I took the car to a Driving Concepts event held at Willow Springs Int'l Raceway. To test the differences in tire performance from the P7000s to the RA1s, I took my indicated cornering speeds in turn 2 and compared them. Turn 2 is a long, sweeping 180-degree turn taken in fourth gear, at least in the case of this M3. (Exiting this turn incorrectly is what claimed my previous M3, so I was sure to give myself an extra foot or two of space while exiting the turn this time.)
At 105*F it was hotter than the last time (92*F), but the M3 performed well and had no cooling issues, even with the newfound power (the evosport pulleys were not installed at this time). The Ground Control racing suspension wasn't messed with too much--I kept the same camber, shock stiffness and swaybar setup as last time, but the car had been lowered about 1.5 in. with a 15-minute ride-height adjustment. (I still have a lot of fine-tuning to get the suspension setup to feel just right.)
The Toyos performed very well up through Turn 2--the speed in the middle of the turn went up by about 6 mph, a remarkable improvement. But toward the latter parts of each session those speeds began to drop with the RA1s. The left rear, in particular, began to lose grip. A couple more laps and the car began to power oversteer up turn 2, enough to make me ease off the throttle a bit. It didn't occur to me until later that powering up turn 2 in fourth gear at around 5000 rpm was causing the tires to want to brake loose because of the new power with the cams and exhaust--I was right in the peak torque range!
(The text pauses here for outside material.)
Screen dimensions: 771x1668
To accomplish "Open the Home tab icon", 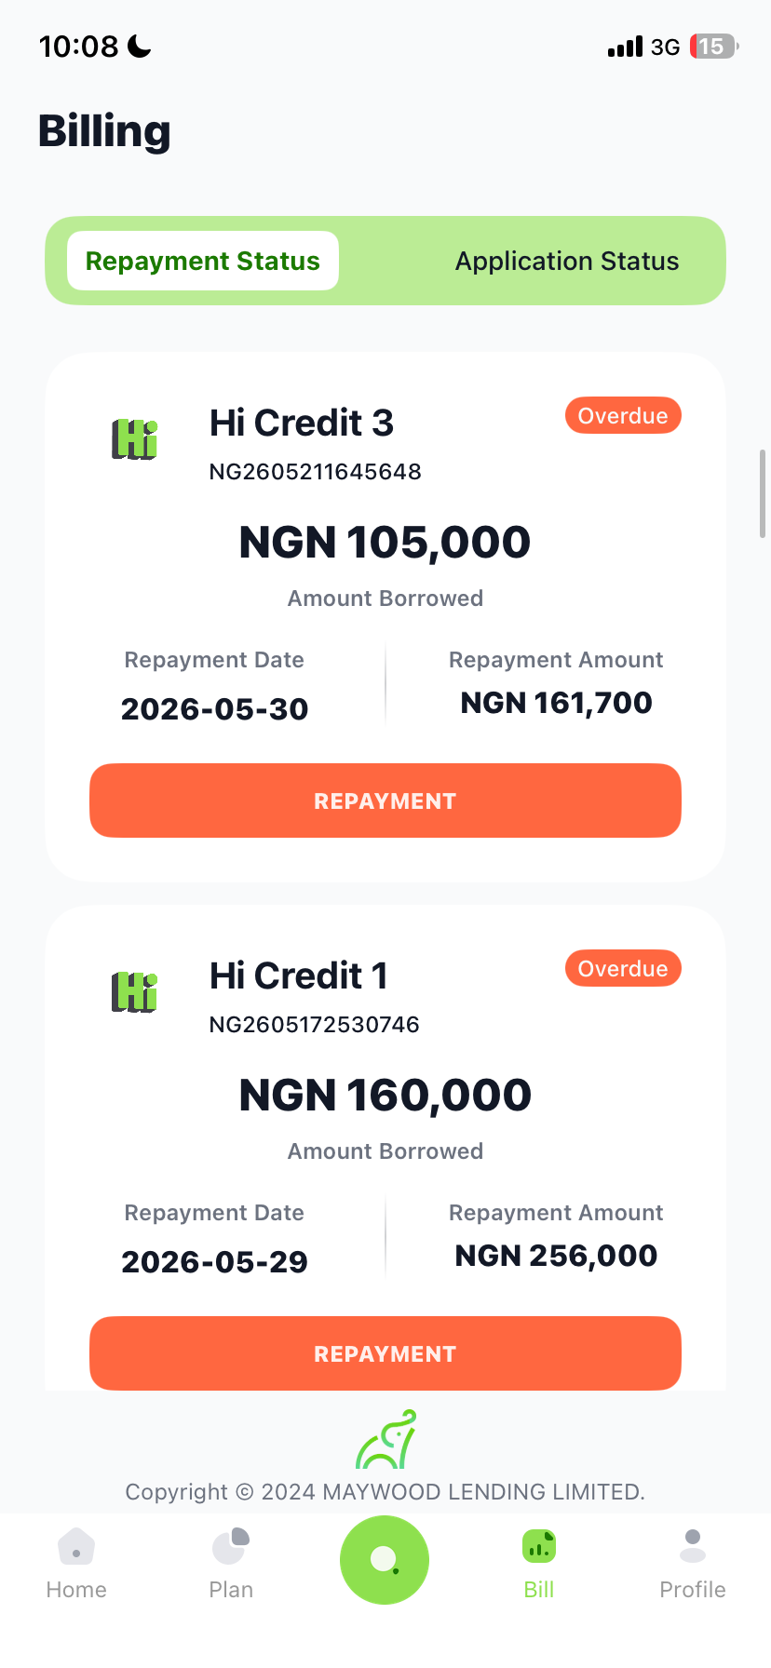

The new upgrades continued to instill a little fear in me. Exiting turn 6, a righthander that has a small elevation change both up and down as you're still turning, used to be quite easy--just power out of turn 5's left-hander and continue holding the gas pedal down as you go through turn 6. With the new setup, however, I had to make sure I had the perfect line while going over turn 6's "hump." With the added grip from the Toyos out of turn 5, as well as the extra torque, the car would reach the crest right at about 5000 rpm in third gear, just as the car gets light. Again the car was right in its powerband, making it difficult not to lose rear-wheel traction and provoke oversteer. Unless I got the perfect line out of turn 5, I was forced to either short-shift to fourth or slightly lift up off the throttle while going over the hump, holding it in third gear--I chose to stay in the powerband and held it in third.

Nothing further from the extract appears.